Farmer John has been informed of the location of a fugitive cow and wants to catch her immediately. He starts at a point N (0 ≤ N ≤ 100,000) on a number line and the cow is at a point K (0
≤ K ≤ 100,000) on the same number line. Farmer John has two modes of transportation: walking and teleporting.

* Walking: FJ can move from any point X to the points X - 1 or X + 1 in a single minute

* Teleporting: FJ can move from any point X to the point 2 × X in a single minute.

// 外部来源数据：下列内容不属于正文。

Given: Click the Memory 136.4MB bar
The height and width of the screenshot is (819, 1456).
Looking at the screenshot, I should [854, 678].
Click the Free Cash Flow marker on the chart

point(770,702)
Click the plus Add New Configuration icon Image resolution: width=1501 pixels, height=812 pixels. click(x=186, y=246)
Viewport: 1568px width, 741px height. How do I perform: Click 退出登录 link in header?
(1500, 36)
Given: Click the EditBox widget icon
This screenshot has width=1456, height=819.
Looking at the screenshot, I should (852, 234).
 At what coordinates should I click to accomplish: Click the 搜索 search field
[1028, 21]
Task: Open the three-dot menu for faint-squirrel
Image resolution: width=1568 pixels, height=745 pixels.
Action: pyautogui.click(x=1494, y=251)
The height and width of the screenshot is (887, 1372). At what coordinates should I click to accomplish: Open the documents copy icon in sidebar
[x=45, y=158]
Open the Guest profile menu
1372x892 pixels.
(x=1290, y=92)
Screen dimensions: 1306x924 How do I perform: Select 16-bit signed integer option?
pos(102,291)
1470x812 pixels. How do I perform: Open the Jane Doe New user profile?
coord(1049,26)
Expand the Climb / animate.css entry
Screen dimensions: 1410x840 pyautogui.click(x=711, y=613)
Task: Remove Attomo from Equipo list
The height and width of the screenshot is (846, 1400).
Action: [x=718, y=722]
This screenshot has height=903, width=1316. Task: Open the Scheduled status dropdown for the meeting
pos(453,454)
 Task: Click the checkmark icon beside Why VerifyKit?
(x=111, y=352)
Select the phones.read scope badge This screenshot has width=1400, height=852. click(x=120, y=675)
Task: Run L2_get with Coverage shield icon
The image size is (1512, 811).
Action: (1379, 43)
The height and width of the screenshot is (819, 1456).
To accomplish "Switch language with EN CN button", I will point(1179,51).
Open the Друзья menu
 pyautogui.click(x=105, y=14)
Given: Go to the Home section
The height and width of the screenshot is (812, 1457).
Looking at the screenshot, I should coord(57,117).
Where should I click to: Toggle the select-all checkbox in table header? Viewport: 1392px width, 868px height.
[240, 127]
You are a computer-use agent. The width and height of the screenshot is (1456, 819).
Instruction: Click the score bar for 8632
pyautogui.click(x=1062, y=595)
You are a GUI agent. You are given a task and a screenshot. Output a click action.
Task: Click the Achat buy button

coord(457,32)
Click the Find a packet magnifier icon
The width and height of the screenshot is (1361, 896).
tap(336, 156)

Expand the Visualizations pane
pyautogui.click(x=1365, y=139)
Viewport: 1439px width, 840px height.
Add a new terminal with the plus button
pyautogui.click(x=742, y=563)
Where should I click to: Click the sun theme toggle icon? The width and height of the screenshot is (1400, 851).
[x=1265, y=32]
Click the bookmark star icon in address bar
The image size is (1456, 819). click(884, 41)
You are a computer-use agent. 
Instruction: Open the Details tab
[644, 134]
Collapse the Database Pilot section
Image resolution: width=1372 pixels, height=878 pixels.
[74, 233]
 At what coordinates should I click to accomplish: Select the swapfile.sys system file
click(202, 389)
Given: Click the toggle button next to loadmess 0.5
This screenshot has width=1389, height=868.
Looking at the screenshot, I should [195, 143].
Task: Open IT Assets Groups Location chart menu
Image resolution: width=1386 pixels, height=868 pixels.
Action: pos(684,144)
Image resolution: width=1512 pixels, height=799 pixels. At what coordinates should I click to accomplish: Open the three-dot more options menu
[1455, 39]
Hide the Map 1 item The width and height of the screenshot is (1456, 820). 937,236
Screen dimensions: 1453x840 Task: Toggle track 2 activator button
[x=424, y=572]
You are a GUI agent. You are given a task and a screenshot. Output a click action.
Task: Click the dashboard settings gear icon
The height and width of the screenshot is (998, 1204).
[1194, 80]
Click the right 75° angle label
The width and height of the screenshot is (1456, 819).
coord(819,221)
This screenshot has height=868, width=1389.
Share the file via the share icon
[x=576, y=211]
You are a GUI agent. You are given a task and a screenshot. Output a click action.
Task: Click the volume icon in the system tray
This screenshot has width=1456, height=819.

If the cow, unaware of its pursuit, does not move at all, how long does it take for Farmer John to retrieve it?

Input

Line 1: Two space-separated integers: N and K

Output

Line 1: The least amount of time, in minutes, it takes for Farmer John to catch the fugitive cow.

Sample Input

5 17

Sample Output

4

Hint

The fastest way for Farmer John to reach the fugitive cow is to move along the following path: 5-10-9-18-17, which takes 4 minutes.

Source

USACO 2007 Open Silver

#include <stdio.h>
#include <stdlib.h>
#include <malloc.h>
#include <ctype.h>
#include <limits.h>
#include <string.h>
#include <string>
#include <math.h>
#include <algorithm>
#include <iostream>
#include <queue>
#include <stack>
#include <vector>
#include <set>
#include <map>
#include <deque>
using namespace std;
#define MAXN 100000 + 10

int vis[MAXN];
int k;
struct node{
    int num;
    int sum;
    //int vis;
}a[MAXN];

void BFS(int n){
    queue<node>q;
    node front;
    node rear;
    front.num = n;
    vis[n] = 1;
    front.sum = 0;
    q.push(front);
    int mark1;
    int mark2;
    int mark3;
    //int mark4;
    //int sum = 0;
    while(!q.empty()){
        front = q.front();
        q.pop();
        if(front.num == k){
            printf("%d\n",front.sum);
            break;
        }
        mark1 = front.num - 1;
        mark2 = front.num + 1;
        mark3 = front.num*2;
        if(mark1>=0 && vis[mark1]==0){
            rear.num = mark1;
            rear.sum = front.sum+1;
            //sum++;
            vis[mark1] = 1;
            q.push(rear);
        }
        if(mark2<=100000 && vis[mark2]==0){
            rear.num = mark2;
            //sum++;
            rear.sum = front.sum + 1;
            vis[mark2] = 1;
            q.push(rear);
        }
        if(mark3<=100000 && vis[mark3]==0){
            rear.num = mark3;
            //sum++;
            rear.sum = front.sum + 1;
            vis[mark3] = 1;
            q.push(rear);
        }
    }
}

int main(){
    int n;
    while(~scanf("%d%d",&n,&k)){
        memset(vis,0,sizeof(vis));
        //memset(a,0,sizeof(a));
        BFS(n);
    }

    return 0;
}